● How to complete this task
Give only the number of lines in the records that include "checkbox".

Saved entries:
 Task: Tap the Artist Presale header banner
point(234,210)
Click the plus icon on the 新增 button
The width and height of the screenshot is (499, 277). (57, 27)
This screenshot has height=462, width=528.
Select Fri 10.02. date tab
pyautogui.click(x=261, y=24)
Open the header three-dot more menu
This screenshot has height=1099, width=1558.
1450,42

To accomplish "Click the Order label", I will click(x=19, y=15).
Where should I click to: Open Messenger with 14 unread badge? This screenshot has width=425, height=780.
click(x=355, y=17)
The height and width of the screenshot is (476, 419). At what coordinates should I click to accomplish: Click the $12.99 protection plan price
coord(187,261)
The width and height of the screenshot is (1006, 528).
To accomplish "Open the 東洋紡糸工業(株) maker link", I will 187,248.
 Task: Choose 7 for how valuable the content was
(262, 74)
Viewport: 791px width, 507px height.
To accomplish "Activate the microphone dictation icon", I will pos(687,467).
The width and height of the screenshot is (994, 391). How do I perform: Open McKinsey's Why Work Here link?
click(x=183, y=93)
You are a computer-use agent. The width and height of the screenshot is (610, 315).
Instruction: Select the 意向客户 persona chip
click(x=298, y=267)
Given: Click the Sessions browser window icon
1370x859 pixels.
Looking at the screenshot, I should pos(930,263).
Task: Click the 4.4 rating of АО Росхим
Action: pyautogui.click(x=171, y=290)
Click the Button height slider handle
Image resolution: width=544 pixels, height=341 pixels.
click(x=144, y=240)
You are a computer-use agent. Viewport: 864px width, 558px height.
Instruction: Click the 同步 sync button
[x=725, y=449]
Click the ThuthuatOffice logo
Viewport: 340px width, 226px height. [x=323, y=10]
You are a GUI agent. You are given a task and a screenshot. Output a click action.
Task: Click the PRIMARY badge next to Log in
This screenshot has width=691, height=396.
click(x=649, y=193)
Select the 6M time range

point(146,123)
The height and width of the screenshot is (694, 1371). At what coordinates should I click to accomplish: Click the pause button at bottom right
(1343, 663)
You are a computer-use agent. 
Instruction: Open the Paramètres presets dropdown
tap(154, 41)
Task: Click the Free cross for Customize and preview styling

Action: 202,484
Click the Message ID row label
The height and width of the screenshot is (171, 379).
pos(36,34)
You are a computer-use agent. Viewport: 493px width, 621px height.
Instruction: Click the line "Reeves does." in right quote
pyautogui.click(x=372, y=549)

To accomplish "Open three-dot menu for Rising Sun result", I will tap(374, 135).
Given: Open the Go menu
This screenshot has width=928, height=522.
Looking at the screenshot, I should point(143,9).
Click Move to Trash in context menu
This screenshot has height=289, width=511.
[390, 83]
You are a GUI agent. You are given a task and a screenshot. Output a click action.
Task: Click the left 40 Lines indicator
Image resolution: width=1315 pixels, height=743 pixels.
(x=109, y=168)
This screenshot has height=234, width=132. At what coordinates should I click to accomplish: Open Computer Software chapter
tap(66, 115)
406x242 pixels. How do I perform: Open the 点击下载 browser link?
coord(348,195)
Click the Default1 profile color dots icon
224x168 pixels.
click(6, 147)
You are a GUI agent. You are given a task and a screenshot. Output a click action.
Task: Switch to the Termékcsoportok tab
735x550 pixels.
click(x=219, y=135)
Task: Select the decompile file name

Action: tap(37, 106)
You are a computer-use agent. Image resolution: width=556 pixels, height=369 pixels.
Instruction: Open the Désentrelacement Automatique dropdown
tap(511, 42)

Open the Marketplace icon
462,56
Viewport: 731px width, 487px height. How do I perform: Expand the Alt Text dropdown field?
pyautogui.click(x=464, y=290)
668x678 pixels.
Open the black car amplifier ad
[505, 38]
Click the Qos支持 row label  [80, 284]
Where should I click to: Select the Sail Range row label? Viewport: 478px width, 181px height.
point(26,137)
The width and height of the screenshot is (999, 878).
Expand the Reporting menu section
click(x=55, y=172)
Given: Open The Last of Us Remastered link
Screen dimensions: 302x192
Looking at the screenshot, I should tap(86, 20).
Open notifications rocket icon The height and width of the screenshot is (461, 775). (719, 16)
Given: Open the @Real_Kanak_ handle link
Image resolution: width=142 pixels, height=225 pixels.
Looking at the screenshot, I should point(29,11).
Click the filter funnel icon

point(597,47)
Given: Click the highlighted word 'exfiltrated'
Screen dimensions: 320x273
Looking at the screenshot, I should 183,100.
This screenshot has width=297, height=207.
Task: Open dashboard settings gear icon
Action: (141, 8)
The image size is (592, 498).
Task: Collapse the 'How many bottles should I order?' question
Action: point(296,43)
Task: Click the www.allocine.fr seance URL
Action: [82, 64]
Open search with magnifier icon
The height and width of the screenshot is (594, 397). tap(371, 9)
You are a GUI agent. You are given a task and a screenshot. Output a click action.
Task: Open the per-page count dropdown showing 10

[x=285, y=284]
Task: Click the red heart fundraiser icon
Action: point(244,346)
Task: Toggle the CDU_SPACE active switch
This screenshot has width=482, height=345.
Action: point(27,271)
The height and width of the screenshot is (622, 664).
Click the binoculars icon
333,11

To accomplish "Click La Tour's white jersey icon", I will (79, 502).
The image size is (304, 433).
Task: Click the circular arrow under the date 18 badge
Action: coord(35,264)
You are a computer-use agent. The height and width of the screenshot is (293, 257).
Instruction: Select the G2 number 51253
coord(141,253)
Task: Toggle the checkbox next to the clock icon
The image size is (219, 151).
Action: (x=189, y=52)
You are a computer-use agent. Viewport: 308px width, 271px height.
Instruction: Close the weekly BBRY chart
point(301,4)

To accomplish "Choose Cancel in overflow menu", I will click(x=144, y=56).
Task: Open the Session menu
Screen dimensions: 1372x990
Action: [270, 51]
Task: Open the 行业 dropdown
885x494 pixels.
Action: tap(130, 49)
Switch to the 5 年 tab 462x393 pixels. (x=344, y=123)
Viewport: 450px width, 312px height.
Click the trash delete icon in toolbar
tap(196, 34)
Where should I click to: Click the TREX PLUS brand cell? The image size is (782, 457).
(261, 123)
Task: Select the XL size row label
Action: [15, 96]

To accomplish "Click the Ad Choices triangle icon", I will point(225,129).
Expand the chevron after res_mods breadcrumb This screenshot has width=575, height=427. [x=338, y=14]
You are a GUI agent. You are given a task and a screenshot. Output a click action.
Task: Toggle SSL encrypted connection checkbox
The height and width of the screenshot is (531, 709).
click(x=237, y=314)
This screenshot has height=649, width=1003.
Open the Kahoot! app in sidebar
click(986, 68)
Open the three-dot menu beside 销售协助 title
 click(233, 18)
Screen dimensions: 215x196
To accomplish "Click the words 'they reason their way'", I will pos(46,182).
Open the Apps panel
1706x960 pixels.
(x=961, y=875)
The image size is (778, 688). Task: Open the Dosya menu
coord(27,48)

● Exercise output
2